**ABOUT THIS EXERCISE:** Count the lines in the records that hold the string "agent". Only the number should be given.

SOURCE RECORDS: Begin

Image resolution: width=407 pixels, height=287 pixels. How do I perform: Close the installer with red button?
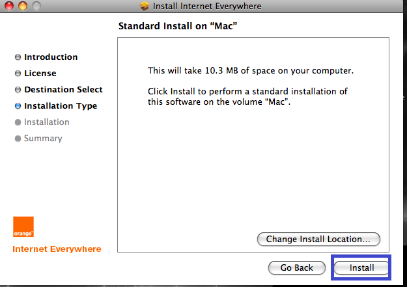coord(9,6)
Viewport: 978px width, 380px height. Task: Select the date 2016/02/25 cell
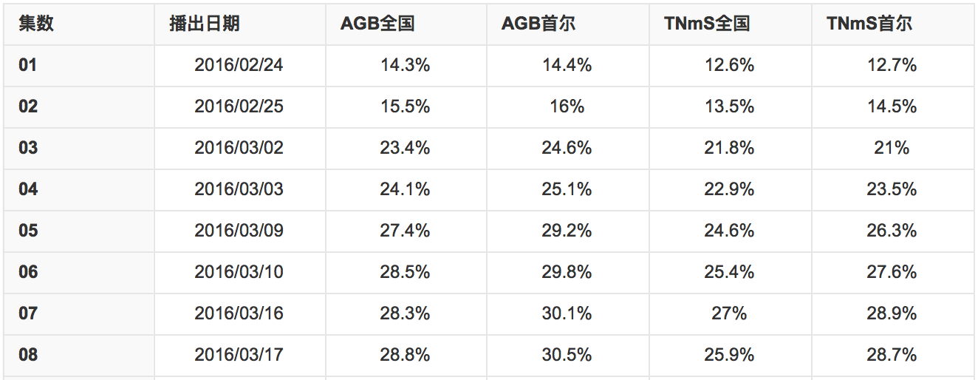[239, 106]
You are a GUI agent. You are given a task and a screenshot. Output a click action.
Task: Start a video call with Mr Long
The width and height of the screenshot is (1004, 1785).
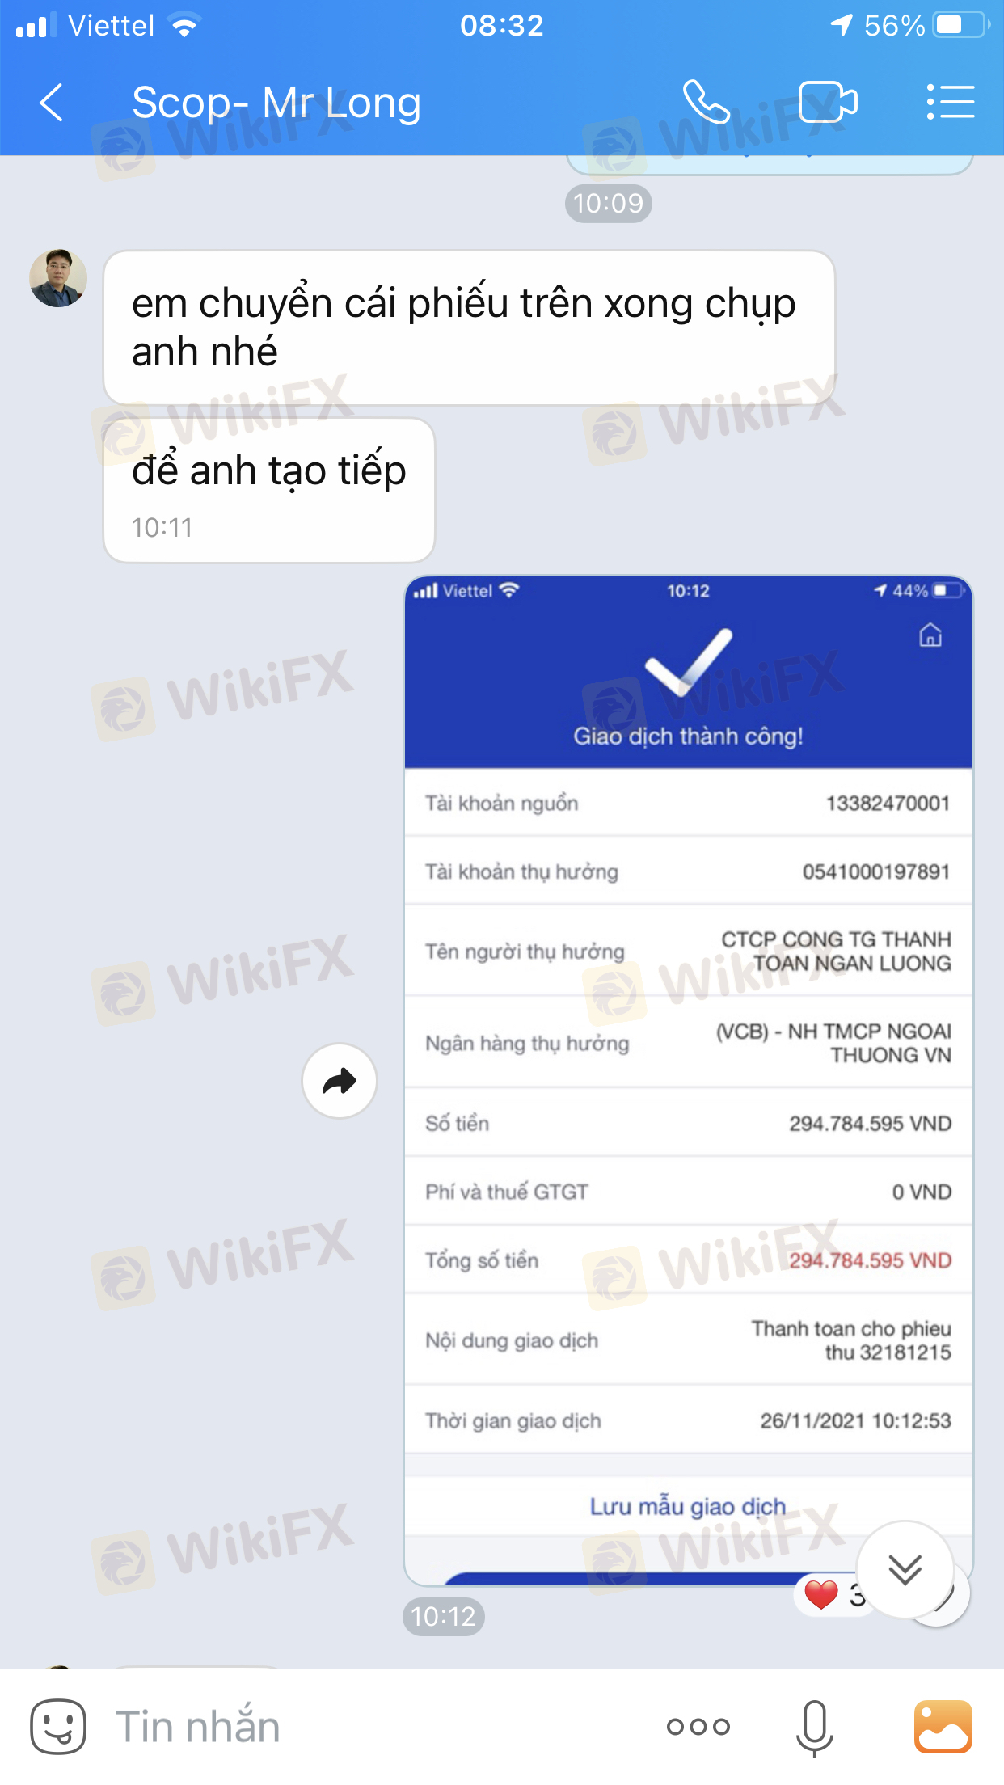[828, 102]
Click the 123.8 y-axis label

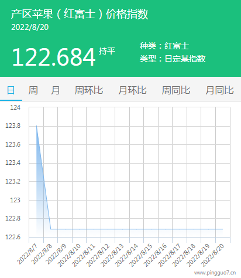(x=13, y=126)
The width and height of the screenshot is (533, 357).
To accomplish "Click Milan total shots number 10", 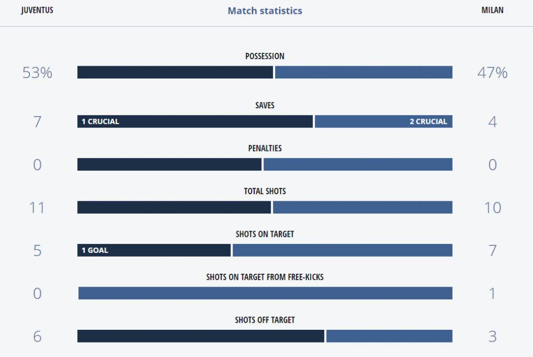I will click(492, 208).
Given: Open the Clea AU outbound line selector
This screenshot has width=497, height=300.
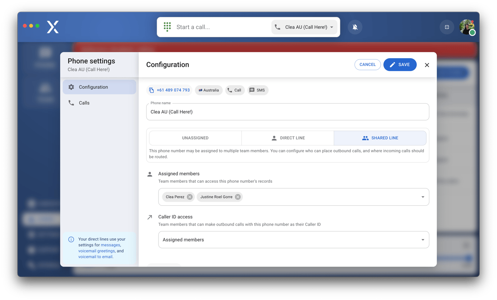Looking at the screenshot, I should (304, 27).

SOURCE RECORDS: End
SOURCE RECORDS: Begin

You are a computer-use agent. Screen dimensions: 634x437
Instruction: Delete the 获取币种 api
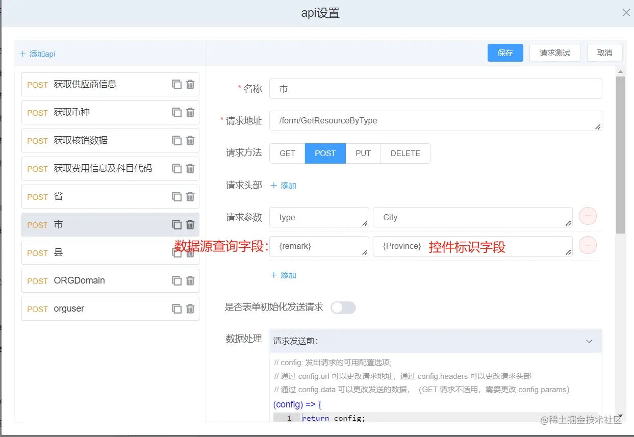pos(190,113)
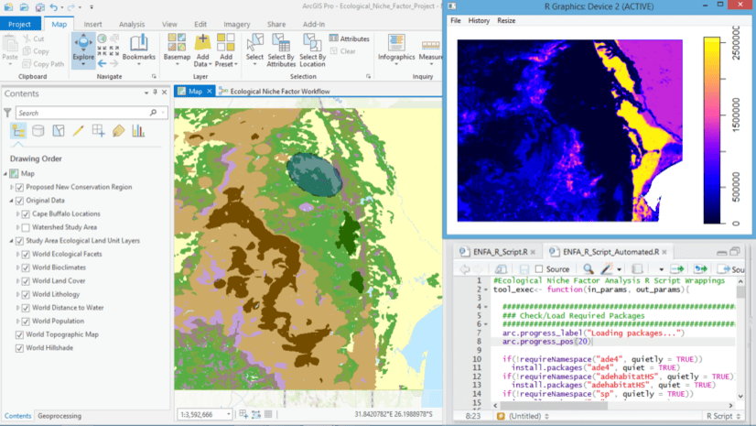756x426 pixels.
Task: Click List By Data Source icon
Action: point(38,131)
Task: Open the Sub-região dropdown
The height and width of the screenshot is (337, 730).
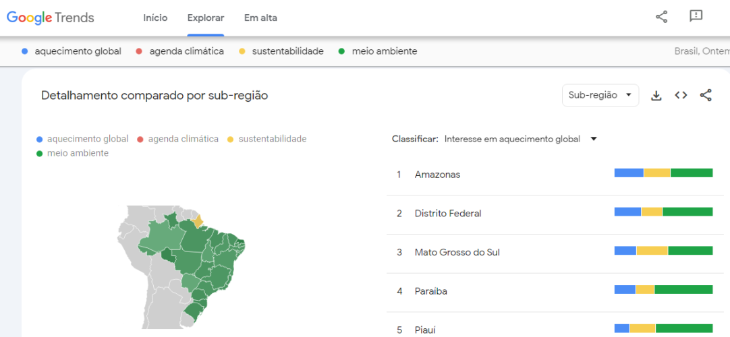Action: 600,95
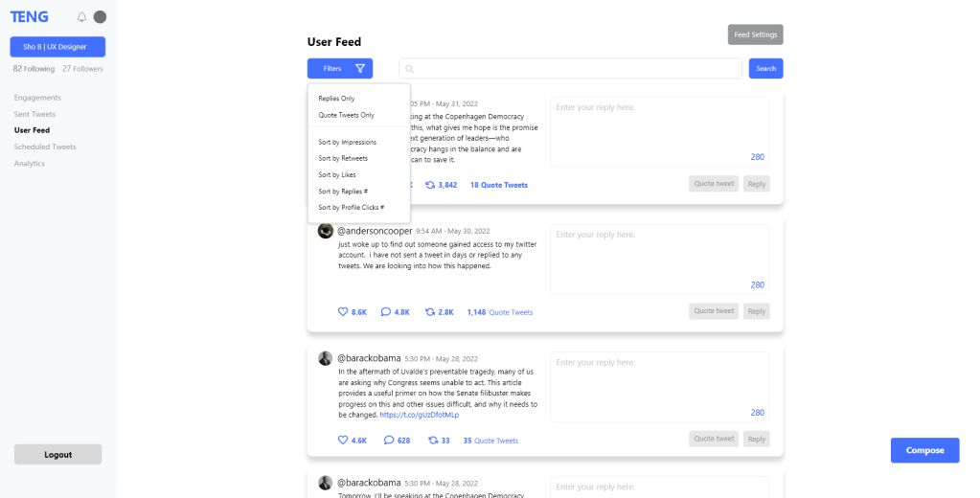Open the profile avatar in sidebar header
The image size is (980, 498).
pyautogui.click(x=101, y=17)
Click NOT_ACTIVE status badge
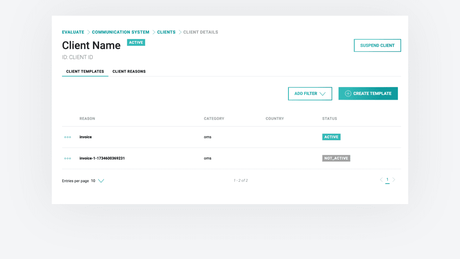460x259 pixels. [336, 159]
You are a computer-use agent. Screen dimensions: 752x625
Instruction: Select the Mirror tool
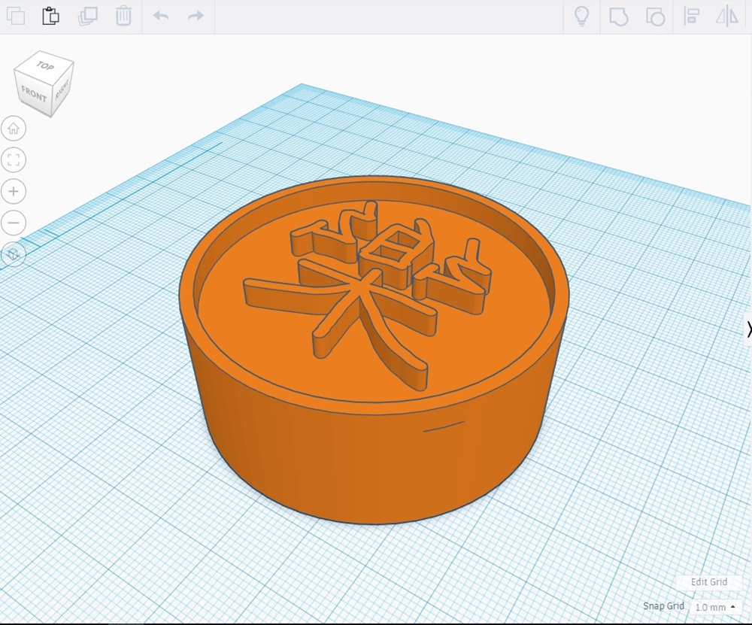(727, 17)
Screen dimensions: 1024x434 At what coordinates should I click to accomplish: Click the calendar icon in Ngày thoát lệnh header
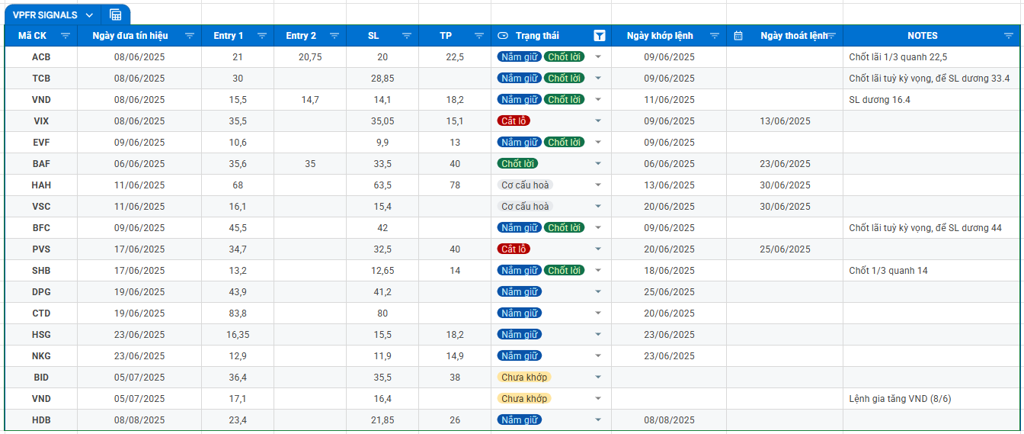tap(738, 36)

SOURCE RECORDS: End

**SOLUTION FOR THIS TASK:** 3